# Поставленная задача 1
Сколько атомных реакторов до сих пор работает во Франции, согласно фрагменту о Чернобыле?
# Поставленная задача 2
Переведите, пожалуйста, на английский язык предложение из фрагмента о Чернобыле: «Западные журналисты не могли работать на месте аварии, а у корреспондентов в Москве зачастую было меньше информации, чем у редакций в Германии и Франции».

# Фрагмент для чтения
★ ★ ★ ★

Бистро #14: Почему Чернобыль стал шоком для ФРГ, а во Франции его не заметили?

35 лет назад, в первые дни после аварии на Чернобыльской АЭС, западная пресса довольствовалась скупыми сводками из СССР. Тем не менее в западногерманском обществе очень быстро распространилась уверенность в том, что материализовался один из его главных страхов — случилась «авария, превосходящая по силе максимально опасную из допустимых», Super–GAU. Тем временем на другом берегу Рейна, во Франции, даже не ввели специальных мер защиты от радиационного заражения. 

К 31 декабря 2022 года последняя немецкая АЭС будет отключена от сети. А во Франции до сих пор работает 56 атомных реакторов, причем некоторые из них — очень старые. Эммануэль Макрон защищает право страны на ядерную энергию, а также активно продвигает ее на общеевропейском уровне. В том числе потому, что она снижает зависимость от российского сырья. 

В чем разница между Францией и Германией? Почему немецкие СМИ пестрили чернобыльскими сюжетами, а французские — отмалчивались? Шесть вопросов и шесть ответов Катрин Йордан, эксперта по немецко-французским отношениям, — просто листайте.

  1. 1. Официальные сообщения об аварии была крайне скупыми, информация из самого Чернобыля — тоже. Откуда немецкая и французская пресса черпала сведения о случившемся?

    В течение десяти дней Советский Союз не давал никакой конкретной информации об аварии. В последующие недели было сделано всего несколько официальных заявлений, при этом масштабы аварии сильно преуменьшали. Западные журналисты не могли работать на месте аварии, а у корреспондентов в Москве зачастую было меньше информации, чем у редакций в Германии и Франции. В итоге основные сведения приходили от американских информационных агентств.

★ ★ ★ ★

# Исходные данные

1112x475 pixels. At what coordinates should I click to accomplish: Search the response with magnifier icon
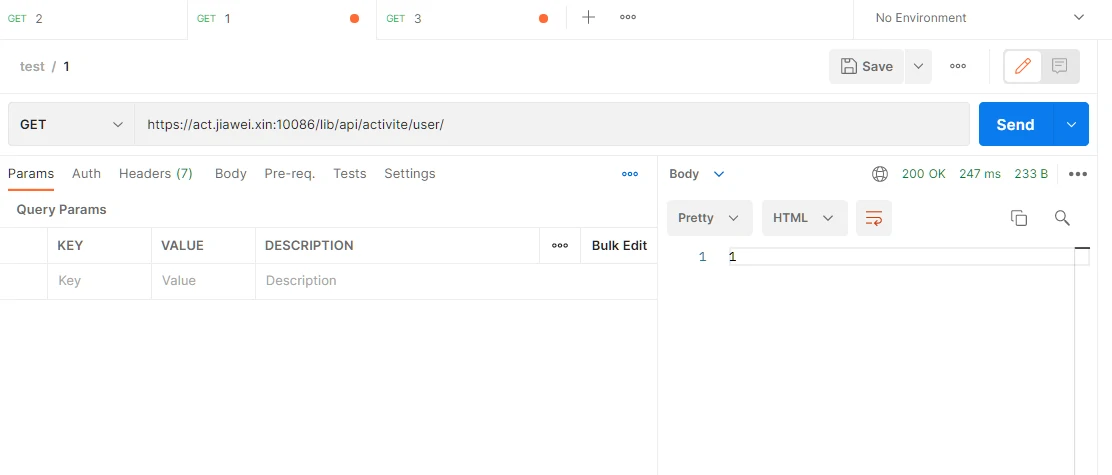1062,218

★ ★ ★ ★

# Решение с разбором 1
Во Франции до сих пор работает 56 атомных реакторов.

# Решение с разбором 2
Western journalists could not work at the accident site, and correspondents in Moscow often had less information than the newsrooms in Germany and France.